Scientists have found a way to save the eyesight of people suffering from choroideremia – an inherited disease that leads to total blindness. If subsequent tests are successful, the therapy they are working on will be used in ophthalmology within three years. The latest discovery of researchers from Oxford University was described in the “New England Journal of Medicine”.
Gene therapy in ophthalmology is still an experimental treatment. So far, 14 patients in the United Kingdom and 18 patients treated in the United States, Canada and Germany have been tested. They all suffer from choroideremia, a disease transmitted through the X sex chromosome that causes progressive atrophy of the pigment epithelium and the blood vessels of the choroid. It leads to complete blindness around the age of 60 at the latest.
The latest research shows that gene therapy can stop vision loss in this condition and even improve visual acuity in some patients. Treatment is by injecting a normal gene into the retina that is missing in people with choroideremia.
Prof. Robert MacLaren Oxford University told the BBC News that gene therapy was used to treat patients of all ages, both in their 24s and 2015s, who were at risk of blindness. The best results were achieved with XNUMX-year-old Joe Pepper, a history teacher from Leatherhead, Surrey, who was operated on in October XNUMX. He was able to inhibit the progression of the disease and improve his vision to such an extent that he can play cricket again. This suggests that the sooner gene therapy is performed, the better the effects may be.

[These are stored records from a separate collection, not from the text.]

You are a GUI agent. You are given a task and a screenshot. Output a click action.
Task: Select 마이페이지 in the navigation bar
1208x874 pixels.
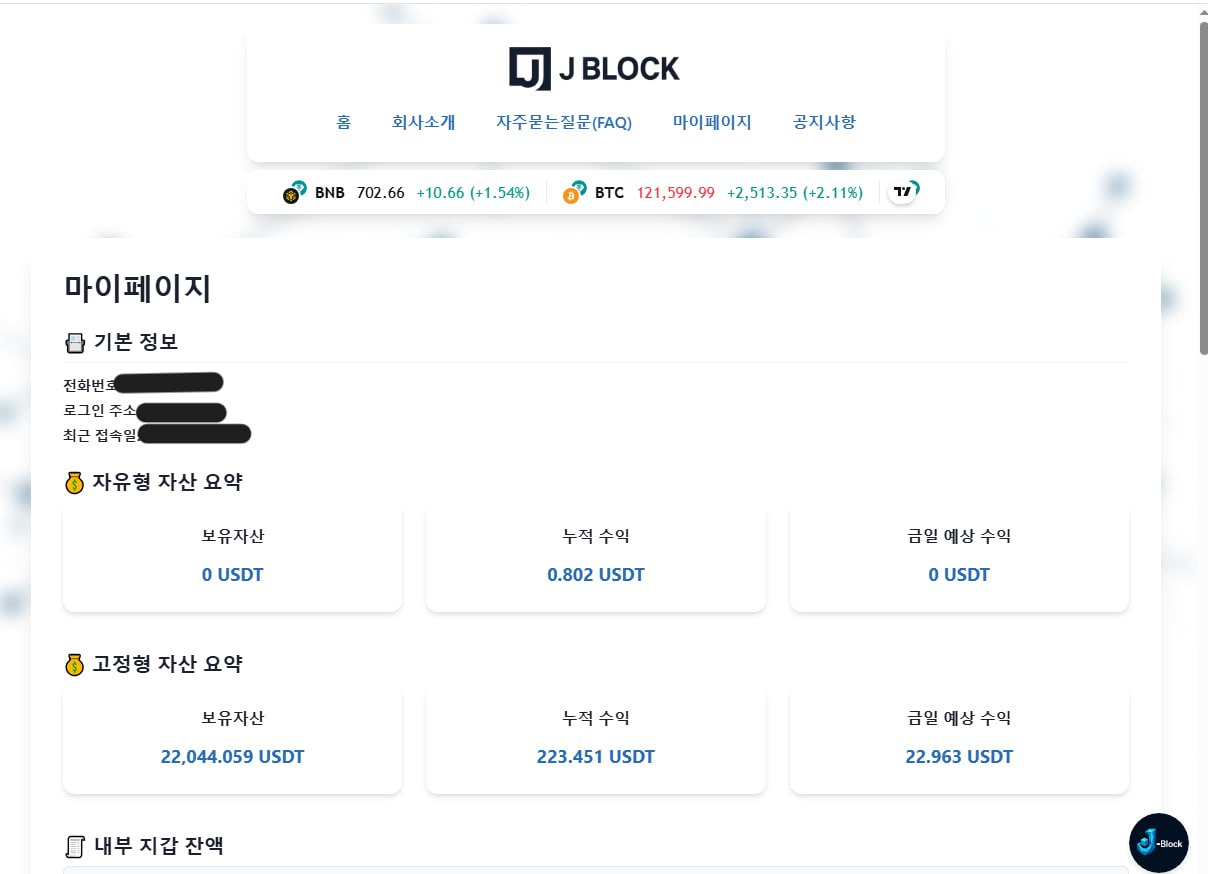pyautogui.click(x=712, y=122)
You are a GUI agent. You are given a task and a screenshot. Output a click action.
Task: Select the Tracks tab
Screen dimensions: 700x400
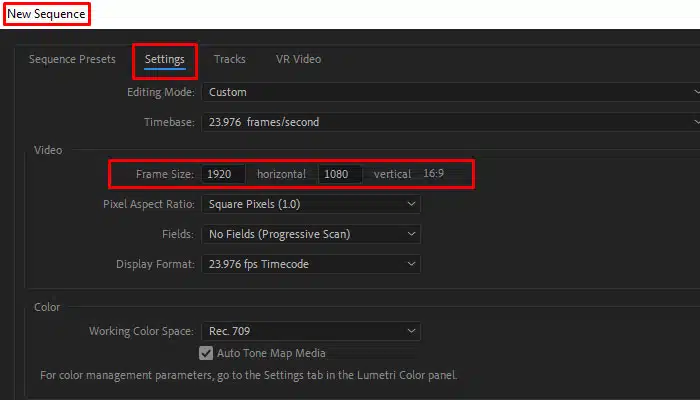[x=229, y=59]
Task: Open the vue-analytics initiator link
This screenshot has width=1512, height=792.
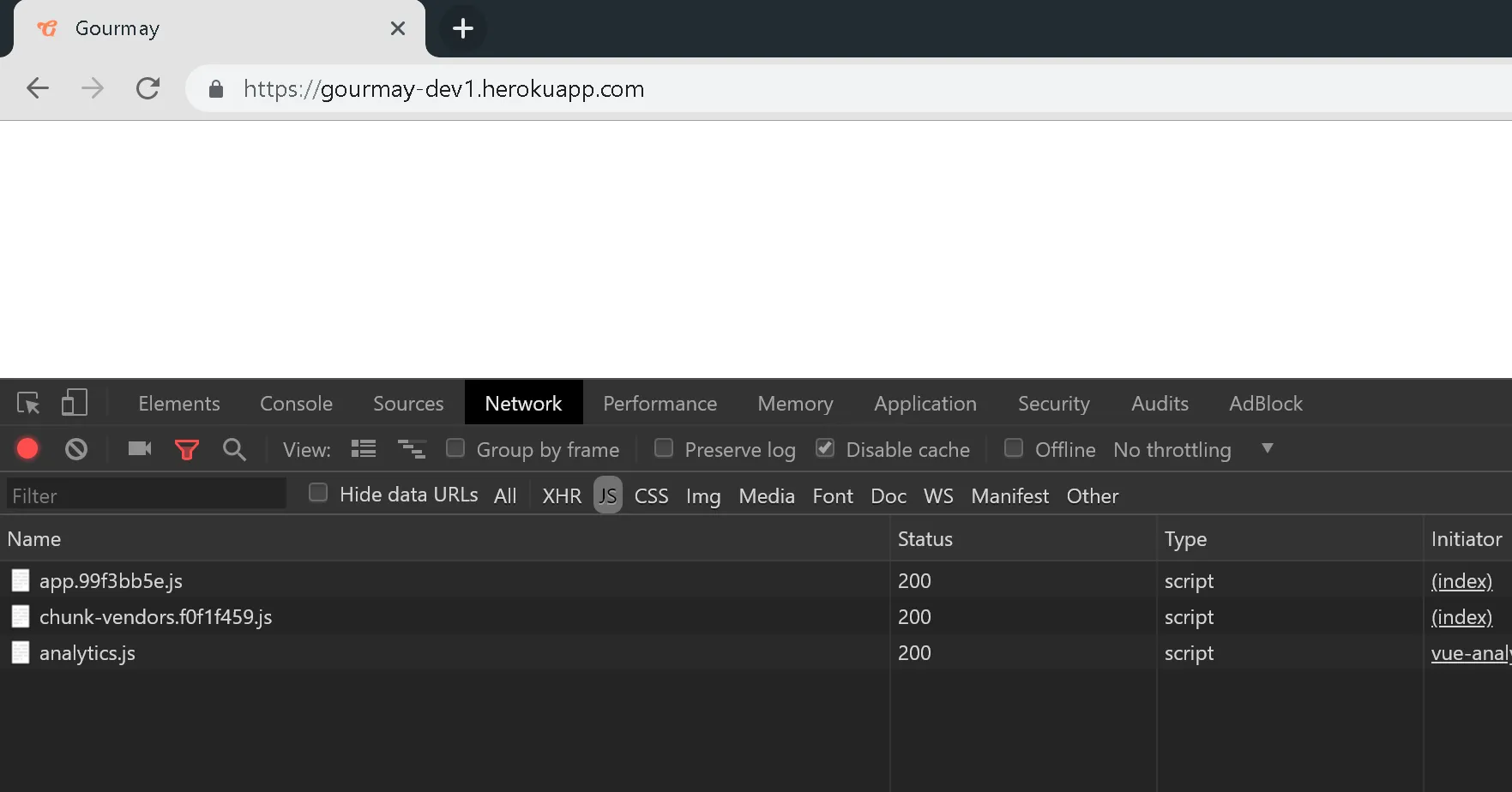Action: tap(1470, 653)
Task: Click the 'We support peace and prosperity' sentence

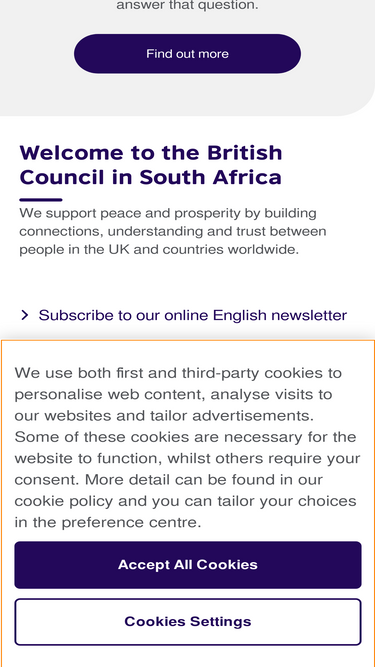Action: (168, 213)
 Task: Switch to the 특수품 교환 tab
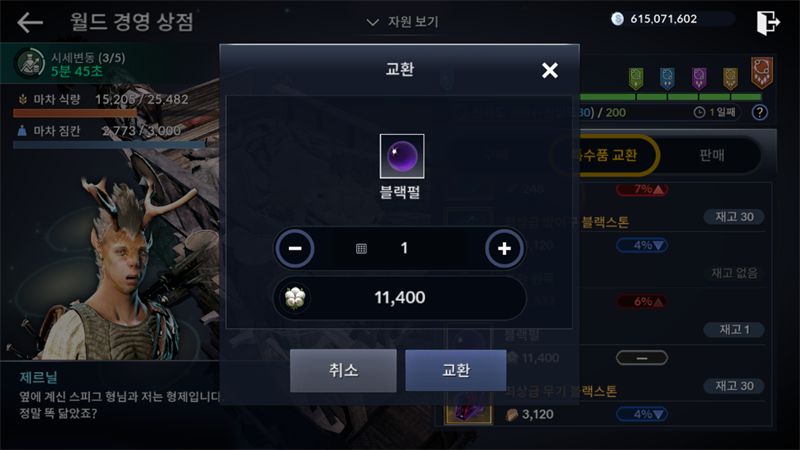(605, 155)
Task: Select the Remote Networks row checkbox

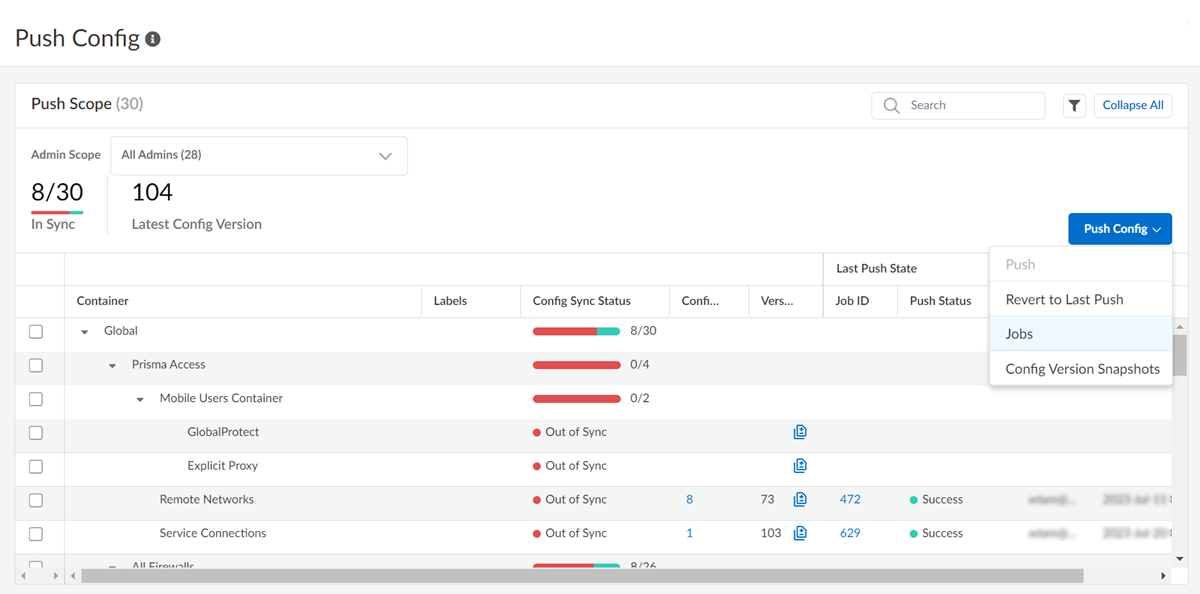Action: [x=36, y=500]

In 2017, gene therapy is to be tested on another group of patients. If proven to be effective and safe, it will be used in ophthalmology within two to three years.
Some of the most common serious eye diseases, such as retinal degeneration and macular degeneration, are also to be treated using genes. Prof. MacLaren says treating these diseases with gene therapy will be possible in 5-10 years at the earliest.